On Wed, Aug 1, 2012  Bruno Marchal <marc...@ulb.ac.be> wrote:

>>The problem is I have no conception of free will and neither do you nor does anybody else, at least not a consistent coherent one that has any depth.

> This contradicts your own definition of free will that you already find "much better". It is hard to follow you.

That's because you aren't paying attention. I said the values of other definitions of free will were negative but mine was much more valuable, it has zero value.

>> 2) Free Will is the inability to always predict ones actions even in a unchanging environment.

>My definition is basically your "2)", and this since the beginning.

And you can restate it as "you don't know what the result of a calculation will be until you finish it" ; unlike other free will definitions it's clear and isn't self contradictory, but it also isn't deep and it isn't useful so its value is zero, but zero is greater than -10 or -100.

> You do the same error as with theology and notions of Gods. You want them to be handled only by the crackpots.

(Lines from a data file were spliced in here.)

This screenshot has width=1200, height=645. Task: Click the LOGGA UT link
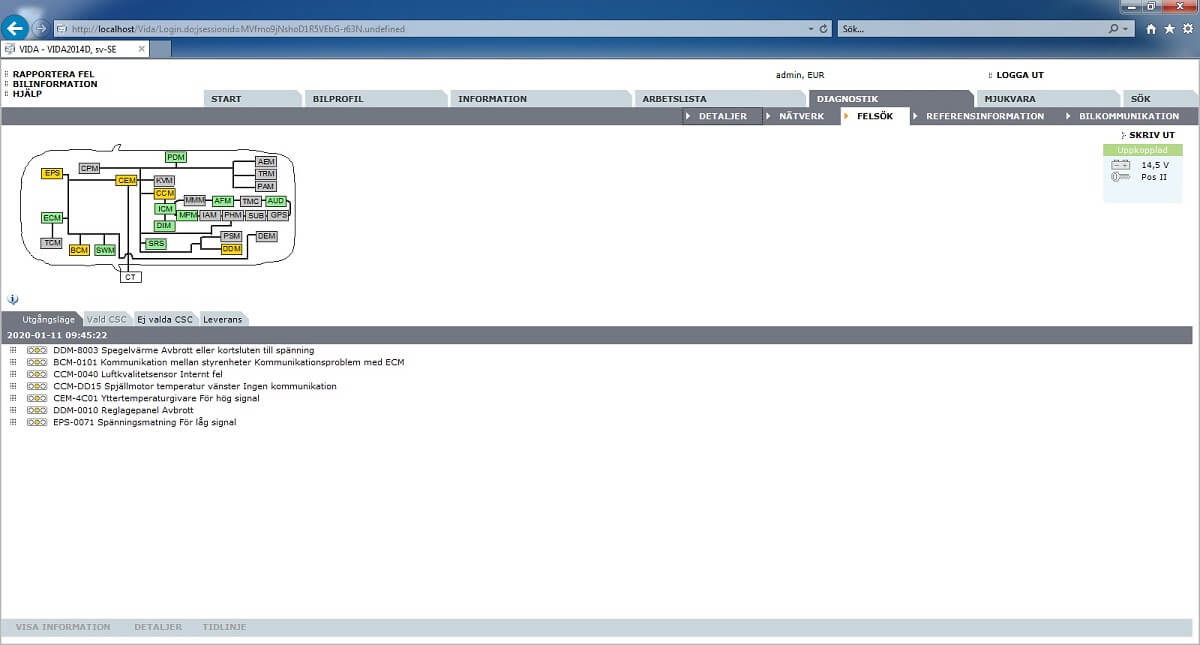coord(1020,75)
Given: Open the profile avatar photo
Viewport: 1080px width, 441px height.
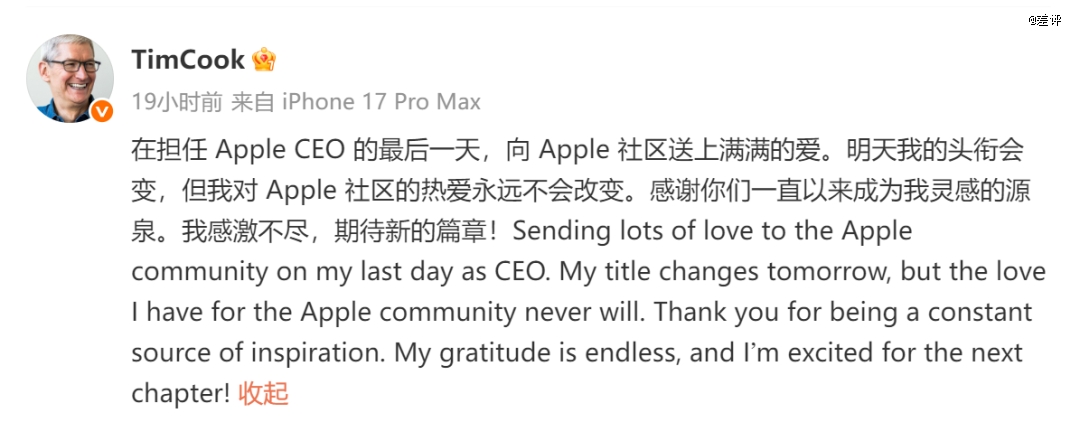Looking at the screenshot, I should 70,79.
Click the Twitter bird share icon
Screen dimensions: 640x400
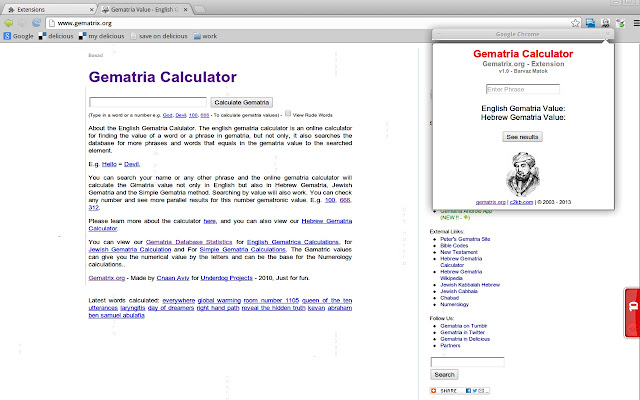475,391
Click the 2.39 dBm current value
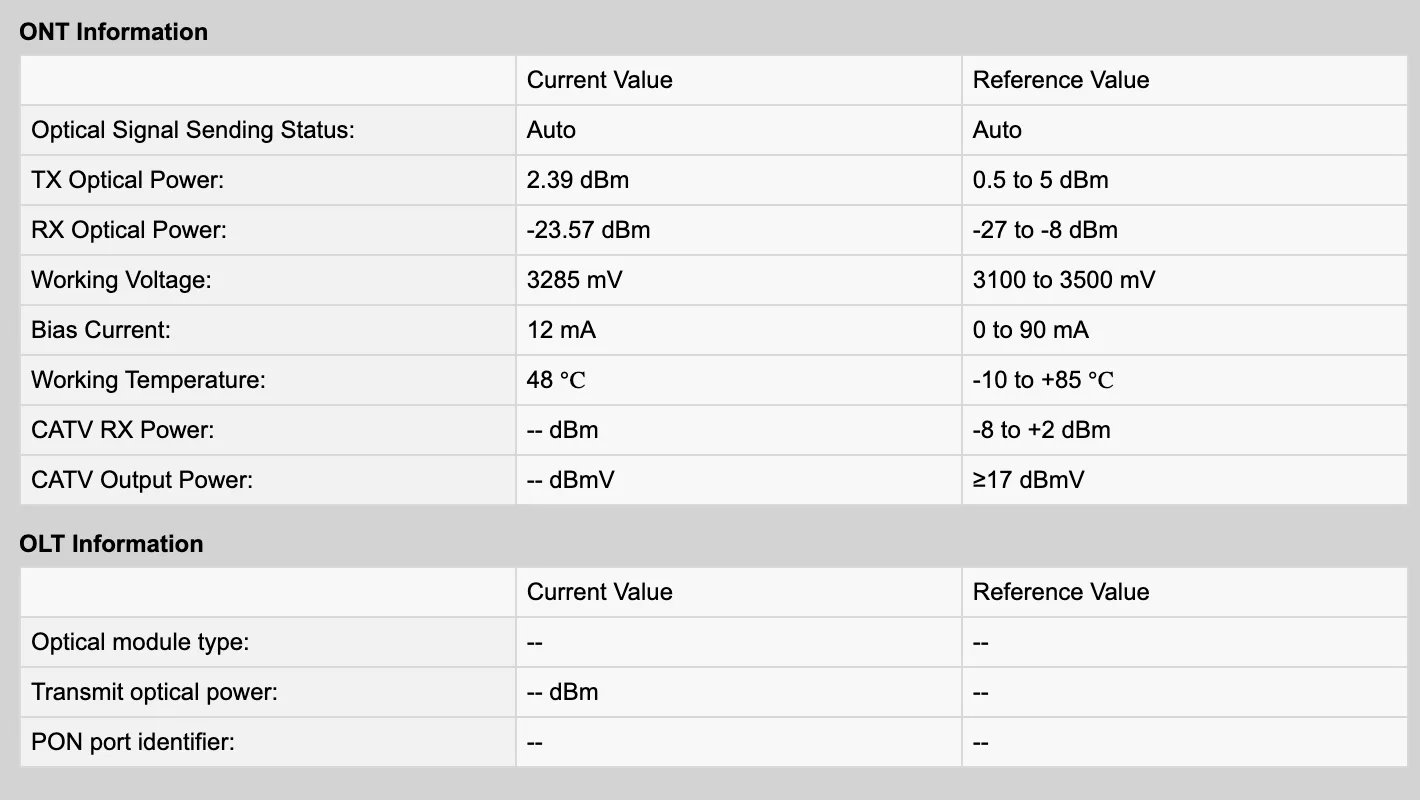The height and width of the screenshot is (800, 1420). pos(578,180)
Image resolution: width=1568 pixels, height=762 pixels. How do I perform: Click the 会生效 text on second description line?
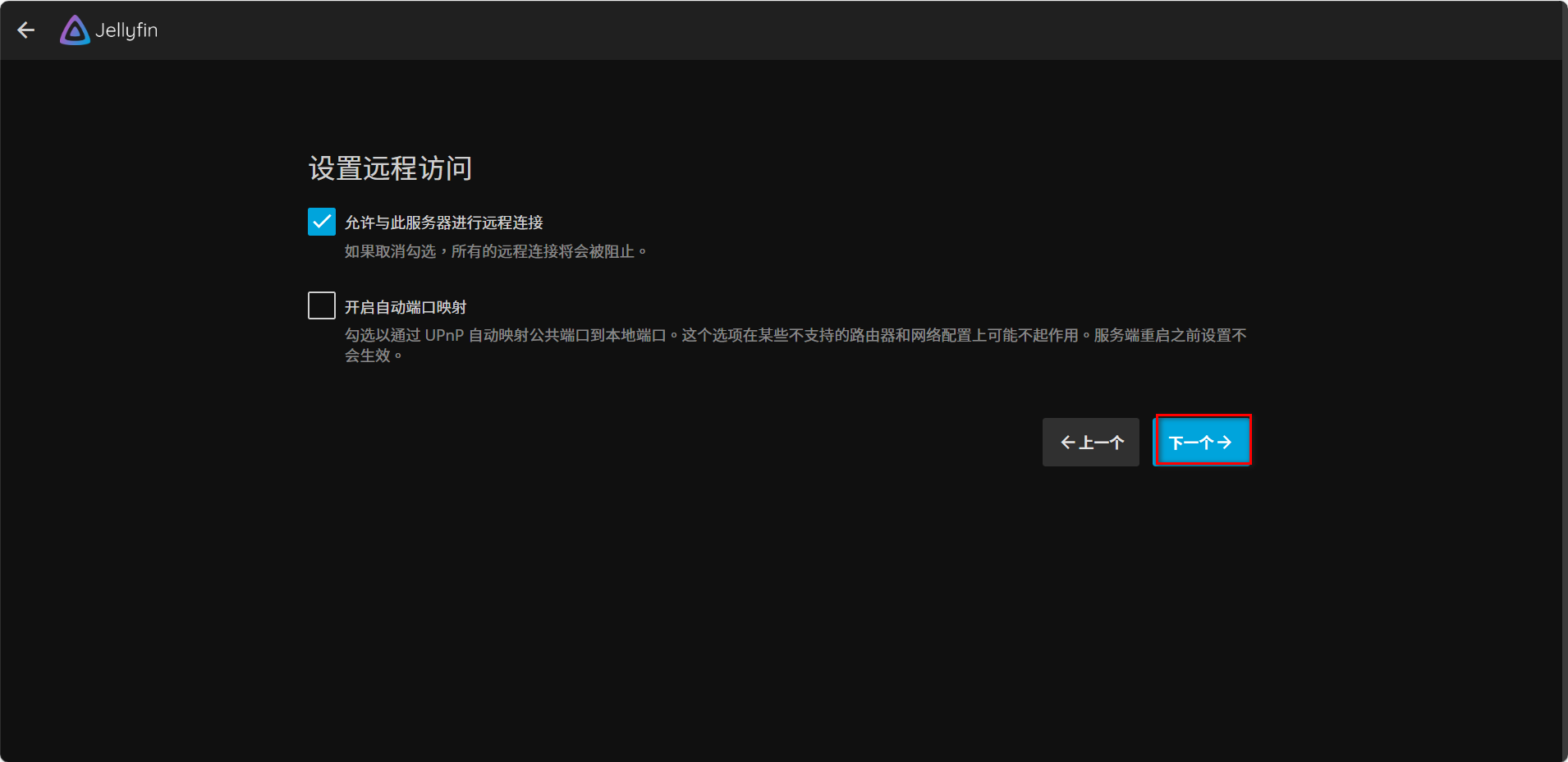click(x=367, y=356)
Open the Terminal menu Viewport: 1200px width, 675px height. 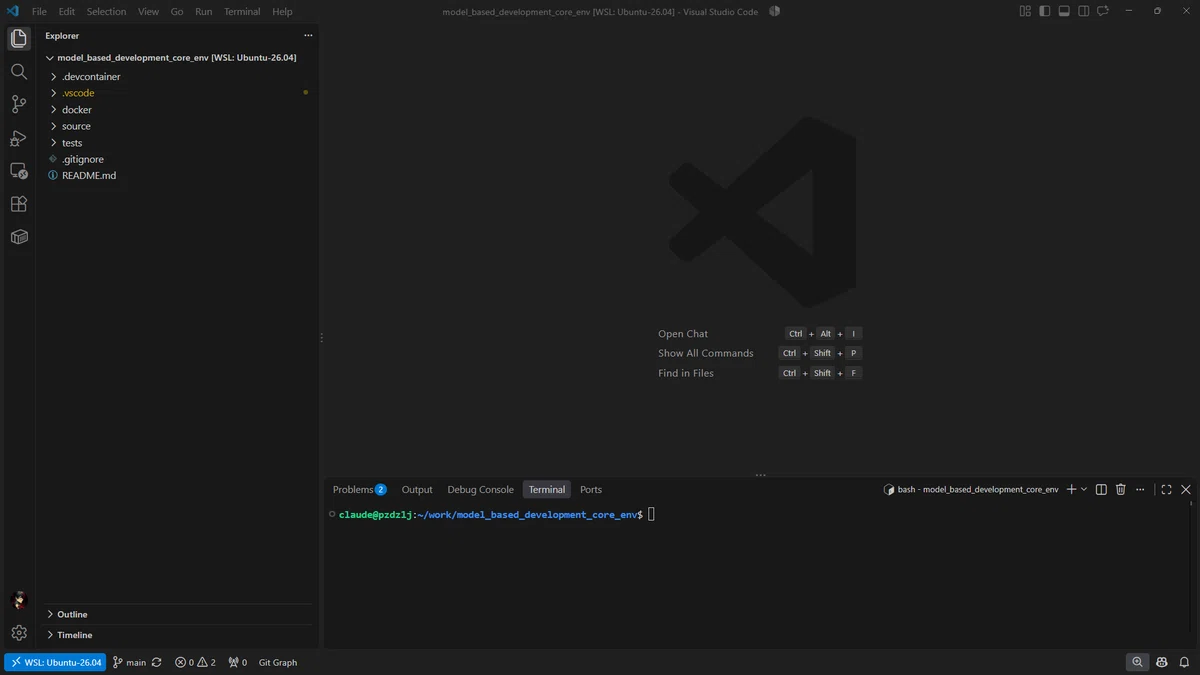click(x=242, y=12)
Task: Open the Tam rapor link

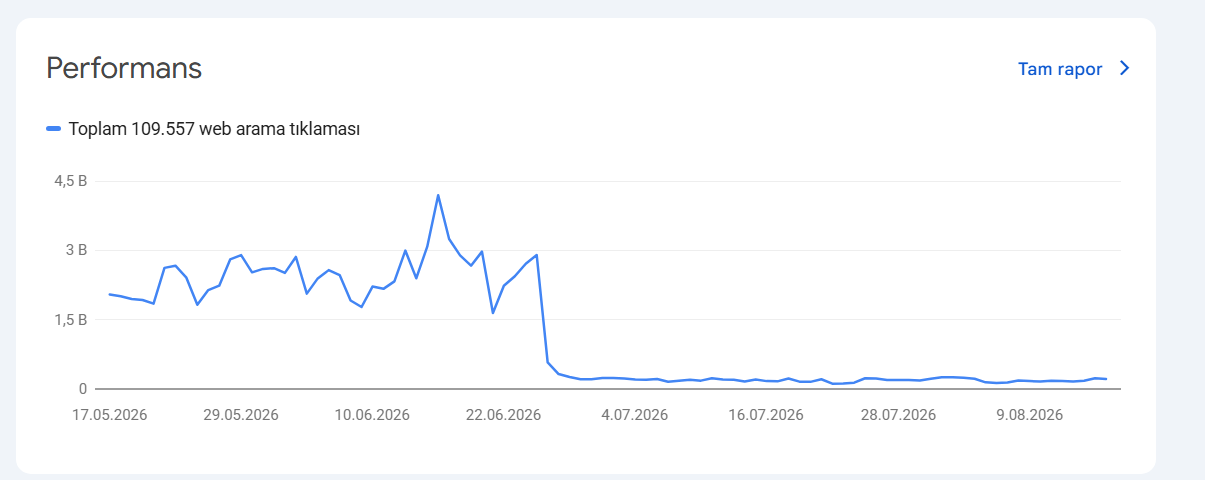Action: (x=1060, y=69)
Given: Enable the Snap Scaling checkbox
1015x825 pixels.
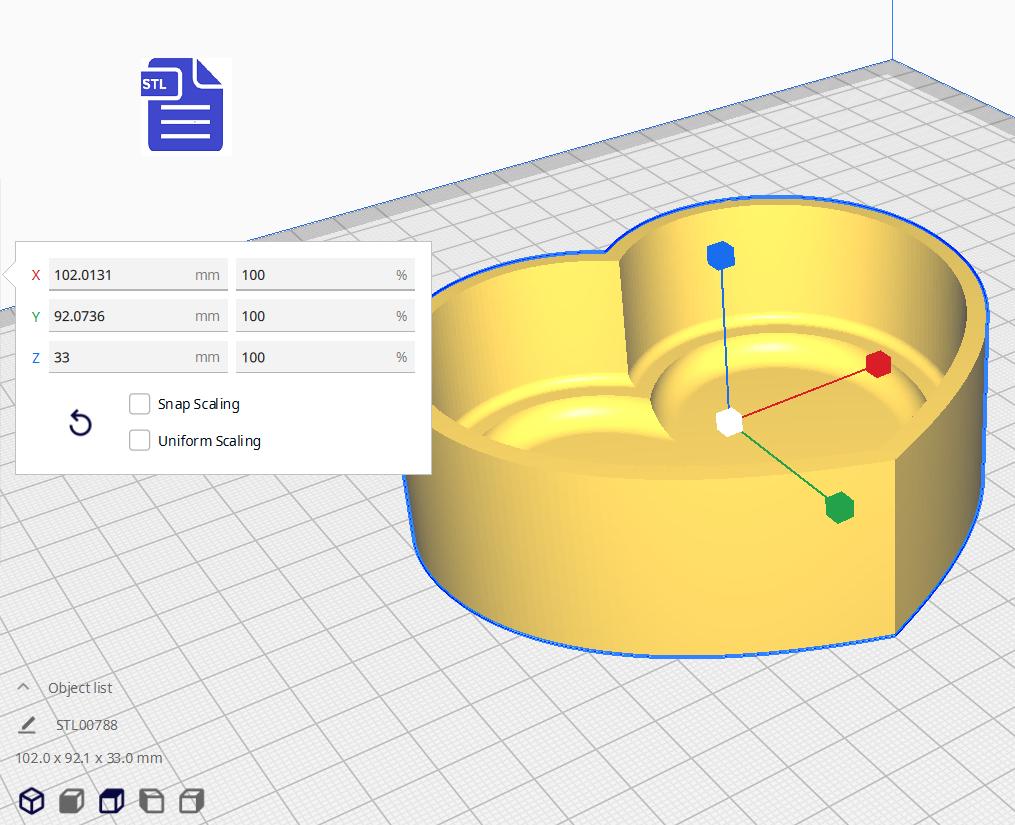Looking at the screenshot, I should point(140,404).
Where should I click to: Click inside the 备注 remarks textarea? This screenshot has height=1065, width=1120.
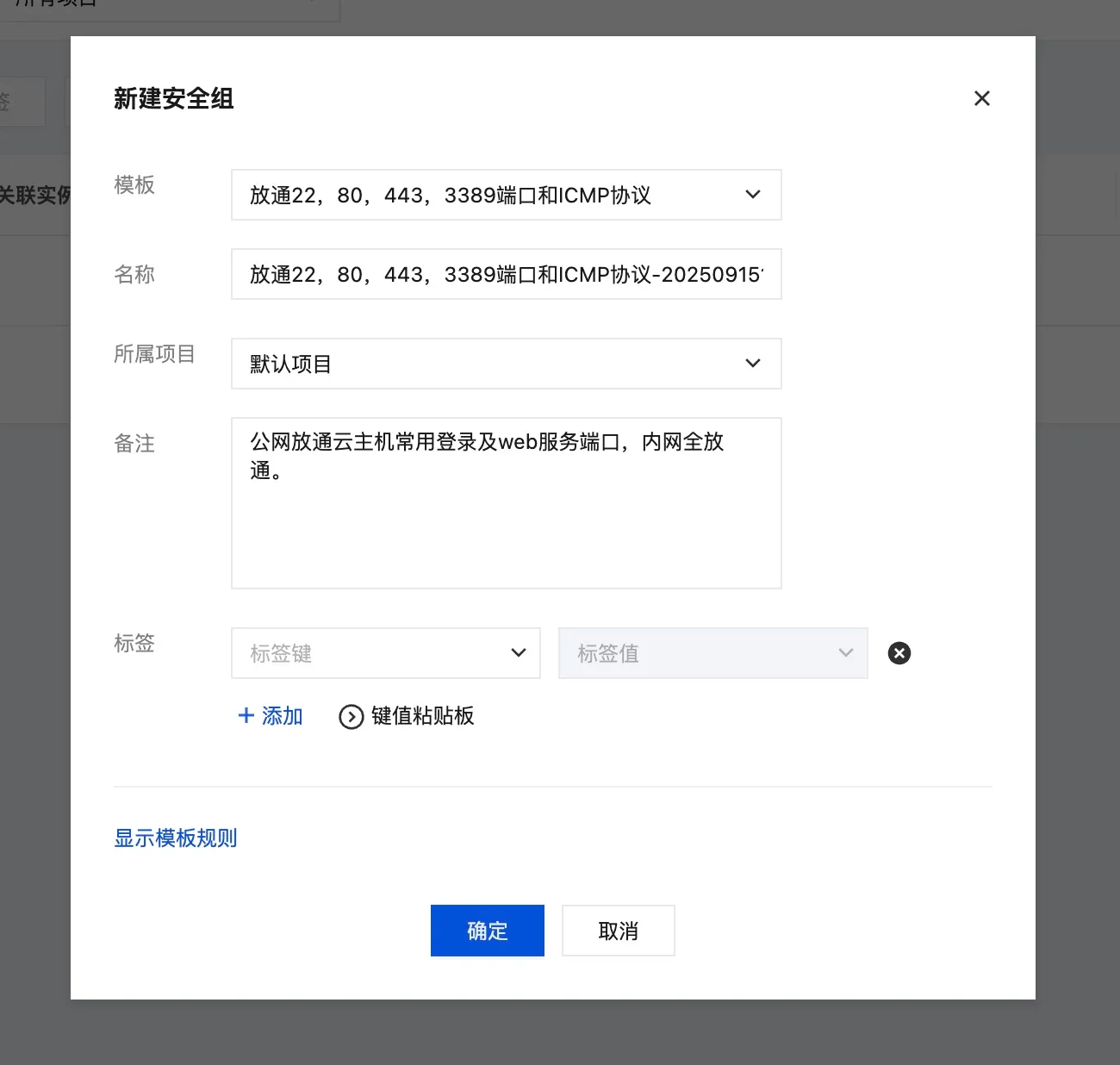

Crackpots should have a monopoly on crackpot ideas and theology and notions of God are crackpot ideas.

Define "God", "theology" and "crackpot idea". You talk like if you have solve the mind-body problem, the origin of things, etc. I remind you that I am using those terms in the pre-christian original sense, and then I approximate those meaning in the frame of computer science. See for example the arithmetical interpretation of Plotinus' theory.





>> Intelligence theories are not nearly as easy to come up with [as consciousness theories] but are far far easier to test, its simple to separate the good from the bad.

> It is actually very simple. I define a machine as intelligent, if it is not a stupid machine.

I did not ask for a definition I asked for the Fundamental Theorem of Intelligence that explains how intelligence works and can be proven to be correct by making a dumb thing, like a collection of microchips, smart. Hard to come up with but simple to test, it would be the other way around if we were dreaming up new consciousness theories.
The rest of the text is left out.